起訴状などによると、西田被告は野田さん殺害後の7月3~5日、自分のスマートフォン(スマホ)を操作し、野田さんのパスワードなどを使ってインターネット上の口座にアクセス、ビットコインを自分の口座に移し詐取したとされる。コインは当時のレートで約35万円相当という。

西田被告は今春、野田さんとビットコインのセミナーを通じ知り合った。6月18~20日、少年(18)と共謀し、滋賀県内で野田さんを暴行し現金やスマホを奪い、首を絞めて殺害したなどとして、9月に強盗殺人罪などで起訴された。

引用:日本経済新聞【仮想通貨詐取で21歳男を追起訴名古屋の女性強殺】

仮想通貨リップルの取引を巡り顧客から現金をだまし取ったとして、警視庁サイバー犯罪対策課は17日、仮想通貨関連会社「リップルトレードジャパン」(浜松市)代表の男(31)を近く詐欺容疑で強制捜査する方針を固めた。リップルはビットコインに次ぐ主要な仮想通貨の一つ。リップルの取引を巡る事件の摘発は全国初となる。

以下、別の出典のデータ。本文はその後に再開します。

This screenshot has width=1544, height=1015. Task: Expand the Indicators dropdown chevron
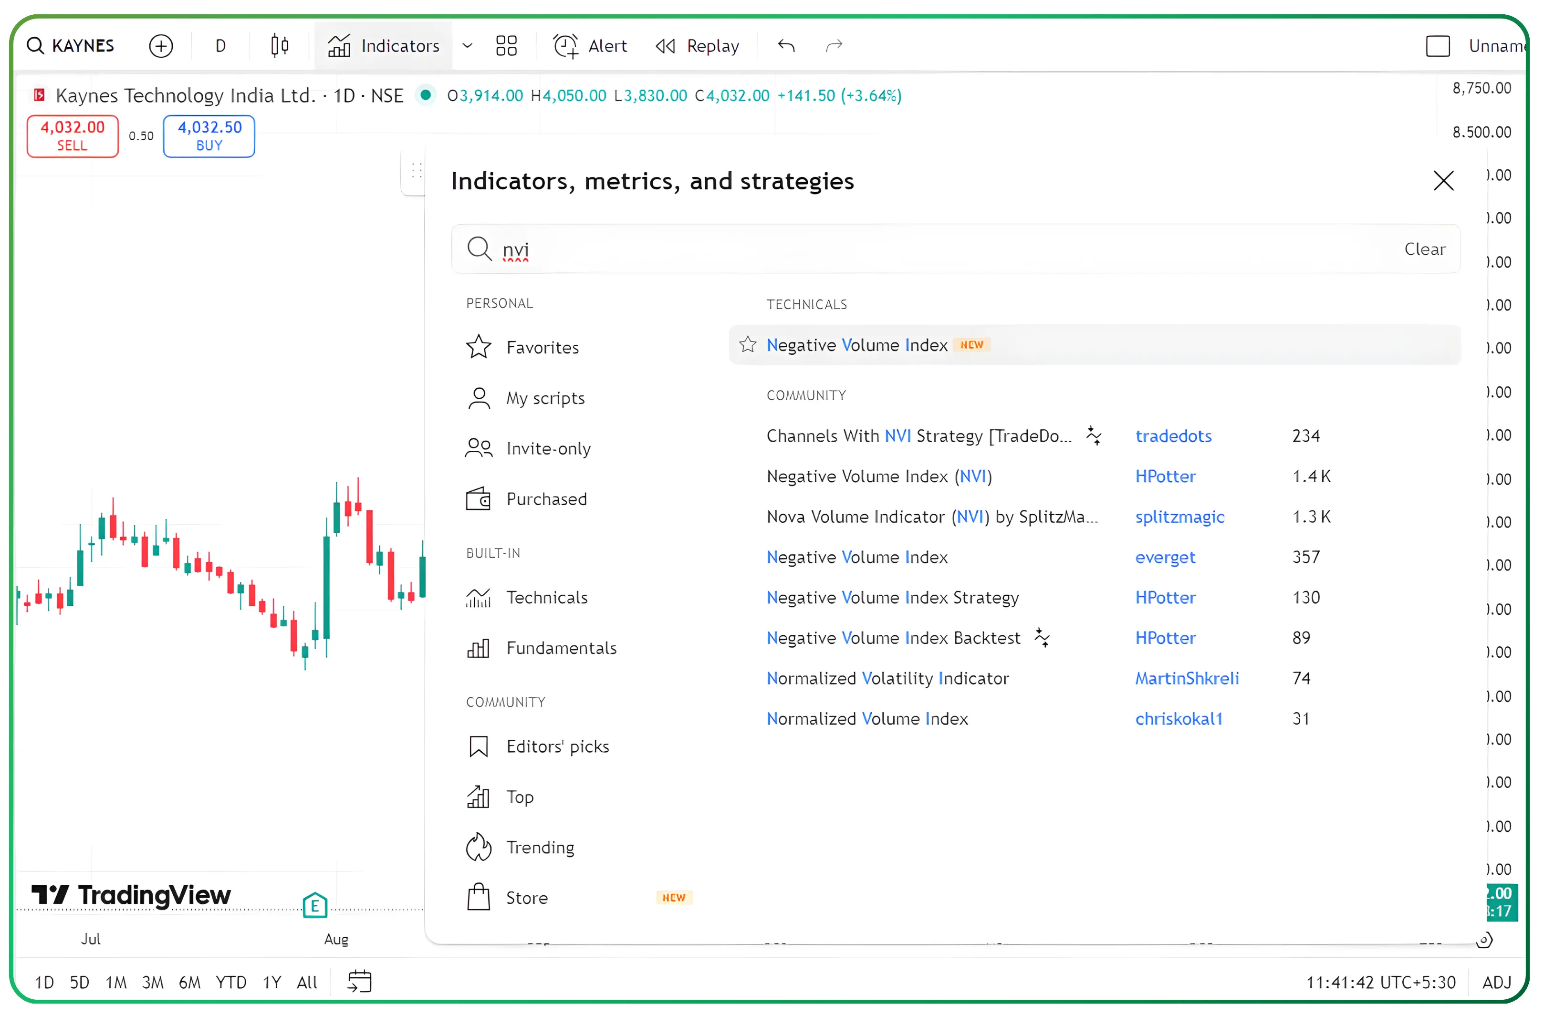click(467, 45)
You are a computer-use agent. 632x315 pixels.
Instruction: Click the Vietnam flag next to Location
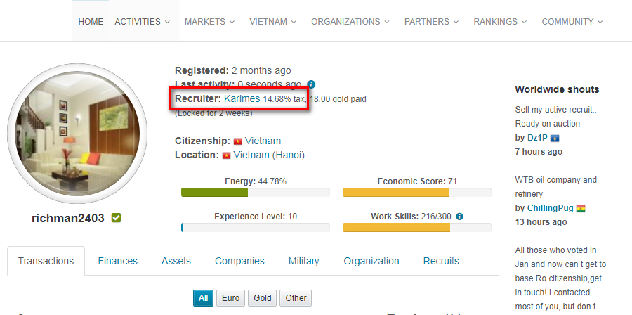226,155
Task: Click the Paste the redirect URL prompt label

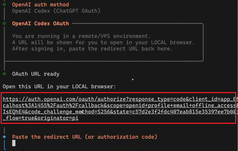Action: [84, 137]
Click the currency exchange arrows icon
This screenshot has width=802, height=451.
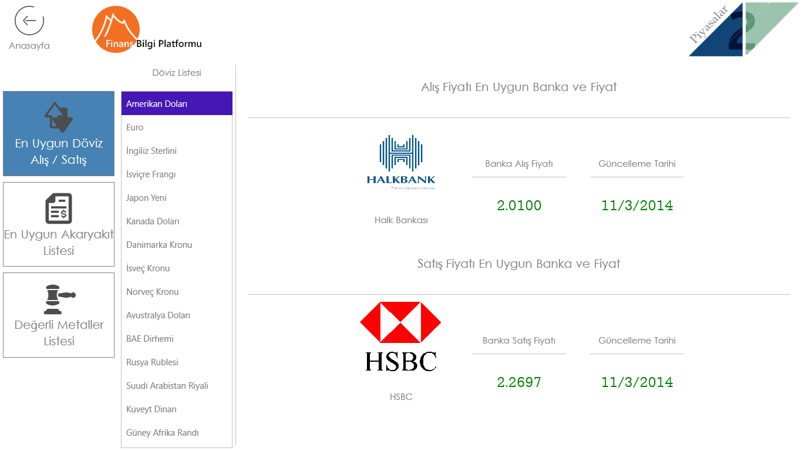coord(59,117)
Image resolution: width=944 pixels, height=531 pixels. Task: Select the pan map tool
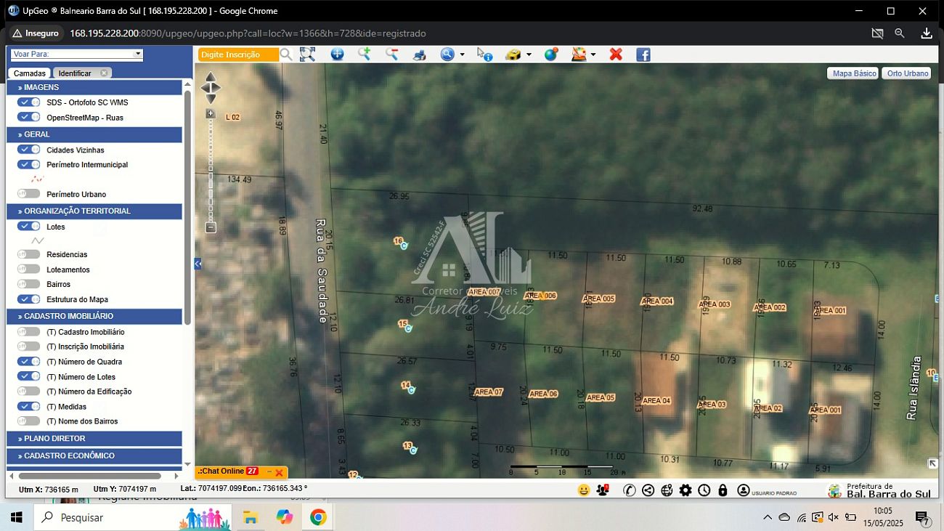click(x=337, y=54)
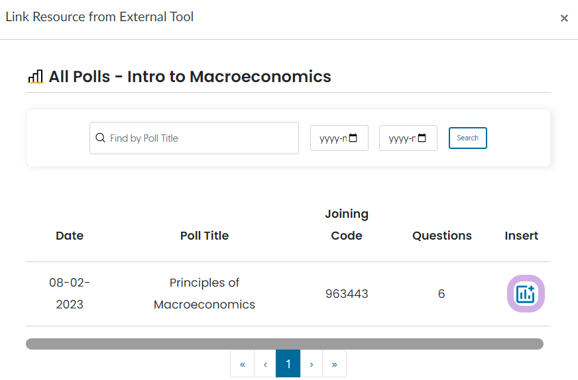Viewport: 578px width, 380px height.
Task: Go to the next page
Action: pyautogui.click(x=311, y=364)

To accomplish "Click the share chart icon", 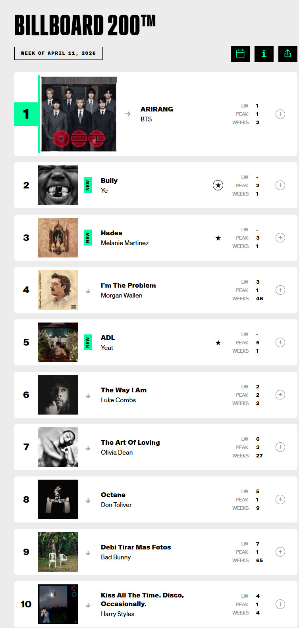I will coord(287,54).
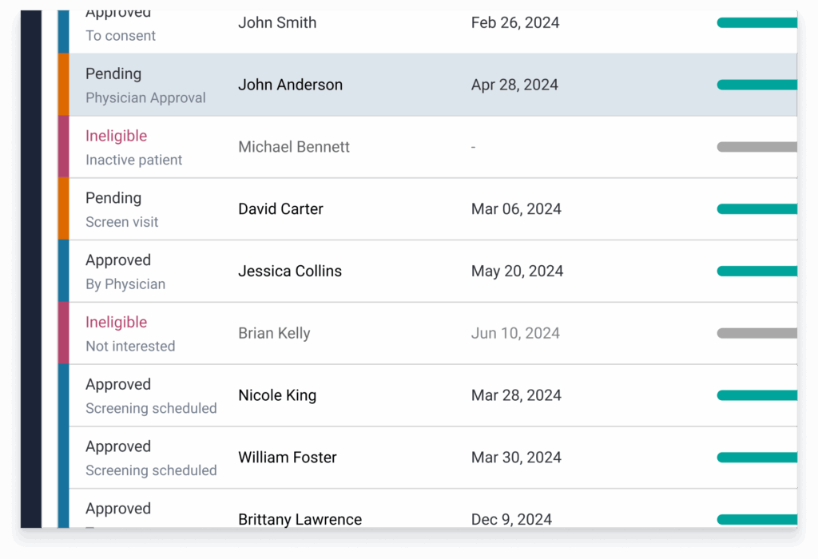Click John Smith's name
The width and height of the screenshot is (818, 559).
coord(277,23)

引用:日本経済新聞【仮想通貨関連会社代表を強制捜査へ リップル取引巡り詐欺容疑】

世界各国はビットコインをどう見ているのか?

ビットコインをはじめとする仮想通貨は、匿名性が高く、麻薬の取引など犯罪の収益を隠す資金洗浄(マネー・ロンダリング)に使われるケースもあるといいます。

ビットコイン

ビットコイン 各国の規制   betlegal

上記のように、ビットコインに対する世界各国の規制はバラバラです。

日本政府はビットコインを正式な通貨として認めています。しかも、今年10~11月の取引で、世界のビットコイン取引の4割を日本(円建て取引)が占め、米ドルを上回り、世界最大のシェアになっているようです。

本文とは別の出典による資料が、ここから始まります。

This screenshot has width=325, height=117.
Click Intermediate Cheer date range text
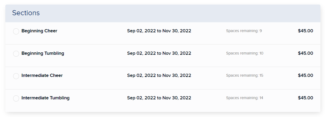[159, 75]
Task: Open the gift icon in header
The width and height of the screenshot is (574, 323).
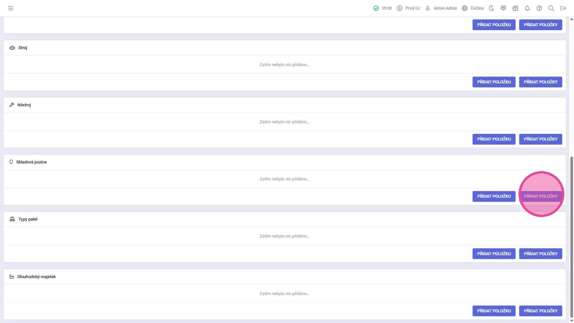Action: pyautogui.click(x=515, y=8)
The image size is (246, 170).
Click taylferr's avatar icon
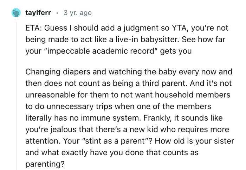[x=16, y=13]

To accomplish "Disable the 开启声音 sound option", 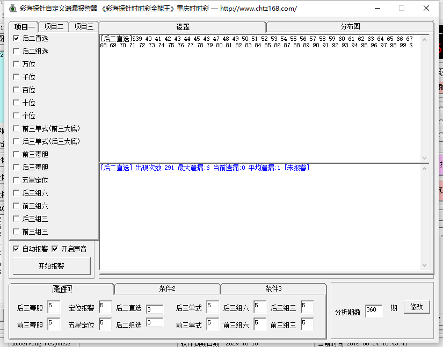I will tap(55, 249).
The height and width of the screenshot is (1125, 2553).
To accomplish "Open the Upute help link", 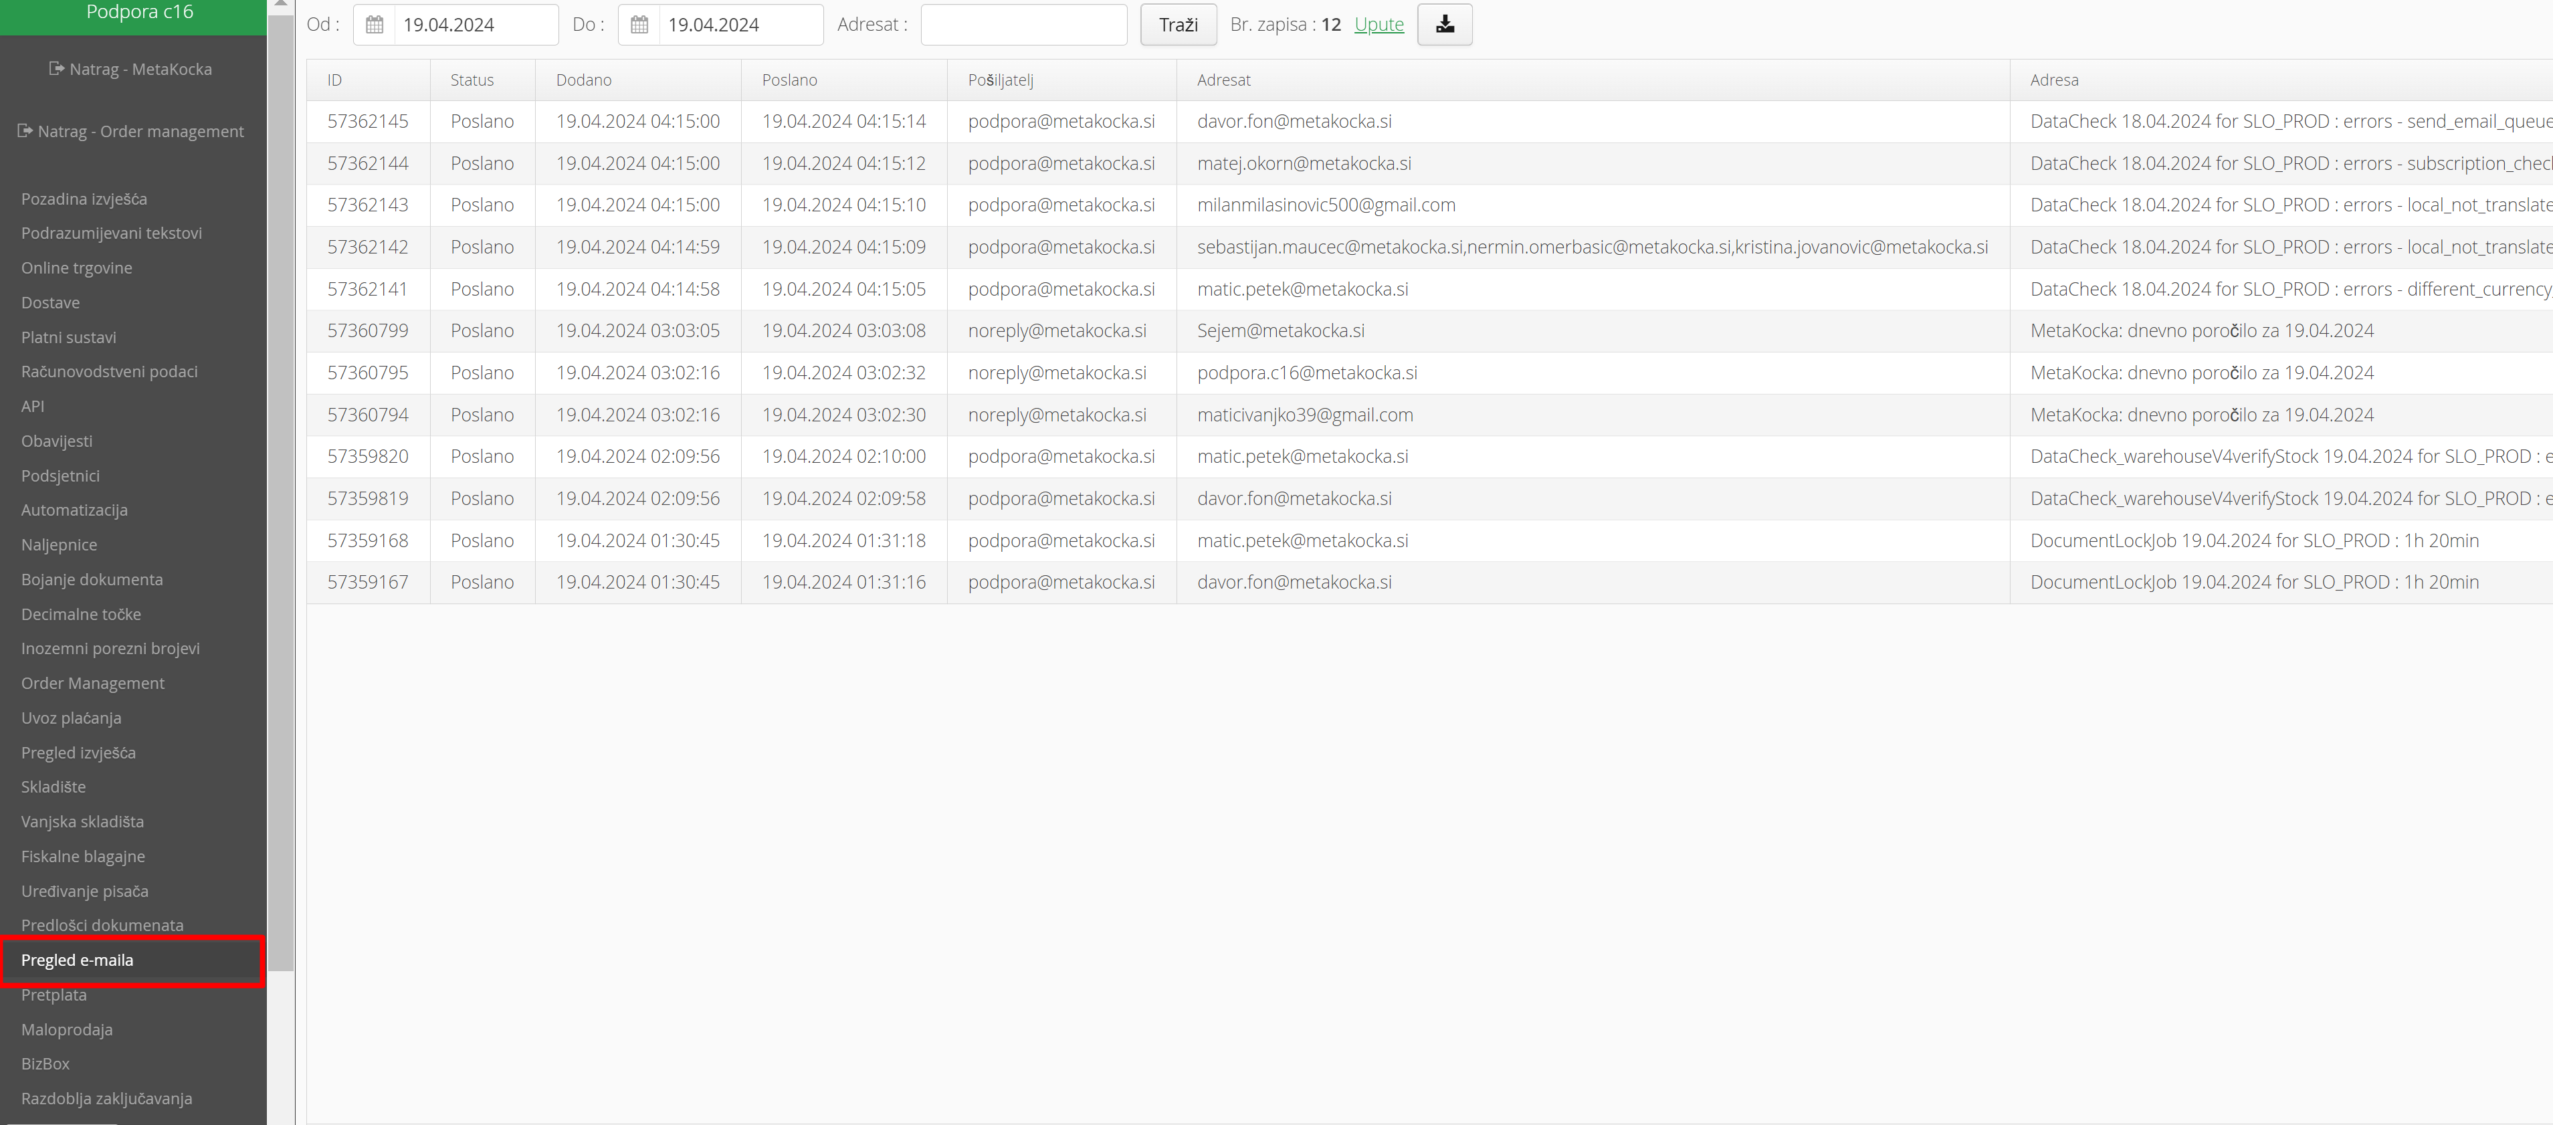I will coord(1379,25).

当然、ビットコインの利益は、所得の対象となり、税率が掛けられます。「2兆円を超える税収増になる」との試算もあるようで、国税庁はビットコイン投機による収益にに目を光らせているようです。

お隣の大国である中国の政府は今年9月に、キャピタルフライト(資本逃避)や富裕層の脱税を防ぐため、ビットコインの取引を禁止しました。

2016年は中国元が取引の9割を占めていましたが、取引を禁止したことで当局が取引所を強制的に閉鎖。シェアは急低下し、10~11月にはほぼゼロとなった模様です。

今後ビットコインはどうなる?

「ビットコインはもう終わった」

「これからの新通貨だ」

ビットコインの今後については、ポジティブね意見もネガティブな意見も聞かれます。

未来のことですから、誰もわかるわけがありません。もしかすると、今後も伸びる可能性もありますし、チューリップのように暴落すふかもしれません。

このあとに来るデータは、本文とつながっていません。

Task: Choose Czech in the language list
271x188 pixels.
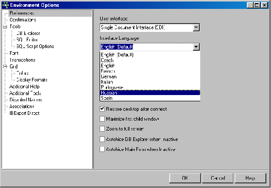Action: click(x=150, y=60)
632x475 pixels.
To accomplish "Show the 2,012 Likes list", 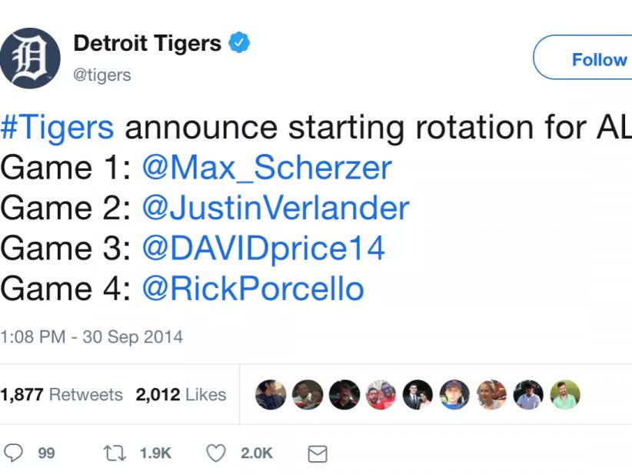I will (x=181, y=394).
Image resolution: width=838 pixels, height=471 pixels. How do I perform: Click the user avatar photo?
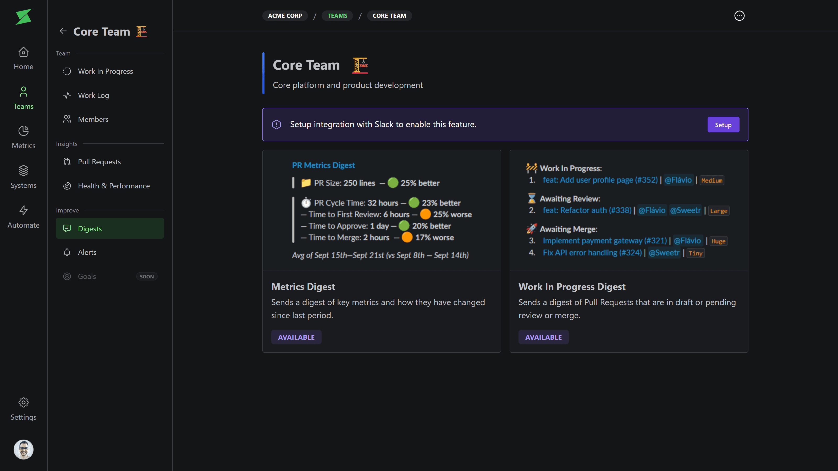(x=23, y=449)
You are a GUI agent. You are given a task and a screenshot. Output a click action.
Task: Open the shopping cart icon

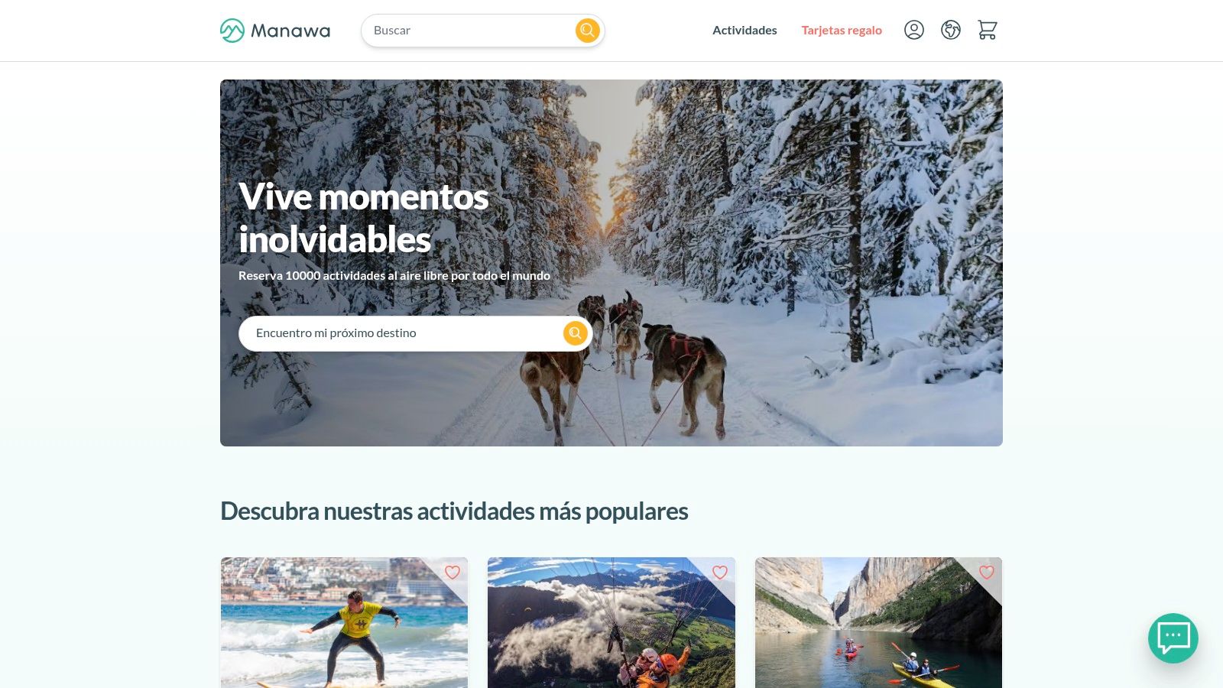click(988, 30)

ビットコインの円建て取引が全取引数の4割を占めているように、日本人は新しい投資対象には夢中で飛びつく癖があると思っています。バイナリーオプション取引がそうであったように。

ビットコインは今、バブル状態にあります。泡はいつかは弾けるものであることを、肝に銘じて上手に運用してください。